Il existe plusieurs raisons justifiant la prédominance des études de la ségrégation faisant référence au lieu de résidence via le quartier comme unité spatiale. La disponibilité et la représentativité des données issues principalement du recensement de la population jouent sûrement en faveur des analyses des localisations résidentielles, mais ce n’est bien évidemment pas le seul avantage. Le quartier structure une bonne partie de l’espace de vie. Il détermine le choix des écoles à travers le système de « la carte scolaire », mais aussi les interactions basées sur les services de proximité (commerces, espaces de jeu des enfants…). L’image des individus est souvent associée à l’image de leur quartier « dis moi où tu habites je te dirai qui tu es ». Pour les classes aisées l’adresse est un signe de distinction sociale41 (Pinçon et Pinçon-Charlot, 2004), tandis que pour les habitants des quartiers difficiles, et nous l’avons souligné précédemment, elle représente une source de stigmatisation pour l’emploi et un handicap à la mobilité sociale. Le lieu de résidence reste, contrairement à ce qu’on peut imaginer, l’un des principaux vecteurs de socialisation42. Le principe de base de la ségrégation résidentielle est la concentration des interactions sociales entre les habitants du même « quartier » à travers la proximité physique.
Les études de la ségrégation portant sur les pratiques analysent les interactions et l’absence d’interaction à travers les espaces vécus. Elles ont l’avantage de prendre en compte non seulement le lieu d’habitat de l’individu mais l’ensemble des lieux d’activité qui structurent sa vie quotidienne et notamment l’école et le lieu d’emploi. Cependant, ce type d’analyse met en évidence des phénomènes d’entre-soi et l’espace reste secondaire. L’étude de la ségrégation analysant les écarts entre les quartiers (lieux d’interactions générés par la proximité résidentielle) peut être complétée en élargissant l’échelle du quartier vers celle de l’espace de vie. La définition des espaces de vie où la majorité des ménages y réside, travaille et scolarise ses enfants permet d’aborder la ségrégation spatiale en tant qu’inégalité entre des espaces relativement distincts (absence relative d’interactions) de la même ville. L’analyse des pratiques à travers la mobilité quotidienne des ménages permet de distinguer ces espaces relativement autonomes, dans le même sens que les bassins de vie de l’INSEE (Julien et Pougnard, 2004). Comme le signale Lipietz (1999): « je crois que pour l’espace géographique, c’est l’activité elle-même et les rapports sociaux humains qui créent la spatialité correspondante, ce qui n’empêche pas, quand on l’a bien compris, de l’objectiver sous forme de données quantitatives ».

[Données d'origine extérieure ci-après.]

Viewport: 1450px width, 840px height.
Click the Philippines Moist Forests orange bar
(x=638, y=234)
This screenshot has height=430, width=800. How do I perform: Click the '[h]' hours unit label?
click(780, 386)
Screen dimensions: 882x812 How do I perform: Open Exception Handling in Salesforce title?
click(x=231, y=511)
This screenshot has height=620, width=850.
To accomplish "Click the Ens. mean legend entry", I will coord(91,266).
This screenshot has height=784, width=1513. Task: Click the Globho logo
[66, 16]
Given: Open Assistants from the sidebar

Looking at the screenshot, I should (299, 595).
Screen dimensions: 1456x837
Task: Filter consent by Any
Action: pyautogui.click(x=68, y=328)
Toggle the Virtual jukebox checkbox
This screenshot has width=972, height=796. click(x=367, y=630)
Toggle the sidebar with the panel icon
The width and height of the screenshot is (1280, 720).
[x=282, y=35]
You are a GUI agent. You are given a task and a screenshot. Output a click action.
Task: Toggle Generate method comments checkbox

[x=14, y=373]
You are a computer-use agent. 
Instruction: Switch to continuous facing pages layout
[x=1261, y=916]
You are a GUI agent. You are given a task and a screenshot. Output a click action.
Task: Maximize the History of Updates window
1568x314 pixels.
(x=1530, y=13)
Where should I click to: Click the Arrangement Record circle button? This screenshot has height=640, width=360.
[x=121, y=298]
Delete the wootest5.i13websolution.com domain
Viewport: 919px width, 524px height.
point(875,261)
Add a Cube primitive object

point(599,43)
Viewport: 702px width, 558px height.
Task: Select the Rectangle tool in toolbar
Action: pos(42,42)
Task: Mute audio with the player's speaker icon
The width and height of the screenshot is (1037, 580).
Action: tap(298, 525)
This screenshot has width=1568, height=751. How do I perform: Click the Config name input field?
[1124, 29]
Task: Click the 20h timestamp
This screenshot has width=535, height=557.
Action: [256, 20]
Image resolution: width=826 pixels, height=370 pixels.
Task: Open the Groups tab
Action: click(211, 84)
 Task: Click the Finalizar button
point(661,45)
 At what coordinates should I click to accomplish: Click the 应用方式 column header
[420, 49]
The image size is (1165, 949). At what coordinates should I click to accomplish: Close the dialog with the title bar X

Le choix de l’échelle locale pour l’analyse des répartitions socio-spatiales est basé sur des espaces structurés par les acteurs sociaux, du quartier de résidence à l’espace de vie. Un fort niveau de ségrégation serait associé à un niveau élevé d’inégalité entre des espaces autonomes fréquentés par des populations similaires. Cela dit, il n’existe pas une seule échelle pertinente de la ségrégation spatiale et chacune est associée à un objectif particulier. Pour mieux comprendre ce phénomène, il est souvent préférable de prendre en compte les différentes échelles dans la mesure du possible car l’analyse de la ségrégation spatiale reste largement attachée aux échelles de la disponibilité des données : « There is non unique definition of a neighborhood and economic segregation in neighborhoods can be viewed at many scales. What we know about income distribution within US urban neighborhoods has been limited by the data available» (Hardman et Ioannides, 2004, p.371).
« A Paris, les numéros d’arrondissements, les noms des rues, les noms des stations de métro, constituent des repères identitaires…A Paris, on lie volontiers le niveau social de son interlocuteur à l’arrondissement dans lequel il réside » (Pinçon et Pinçon-Charlot, 2004, p.105).
« Avec la dislocation du marché de travail, l’emploi et les relations d’emploi ont perdu de leur portée intégratrice tandis que le quartier redevenait pour beaucoup, par défaut, l’un des principaux vecteurs de socialisation. Le lieu de résidence représente sans doute un enjeu plus grand encore pour les enfants et les adolescents que pour les adultes. Il conditionne les interactions auxquelles ils ont accès à un moment décisif de leur développement et détermine en partie leur avenir » (Maurin, 2004, p.31).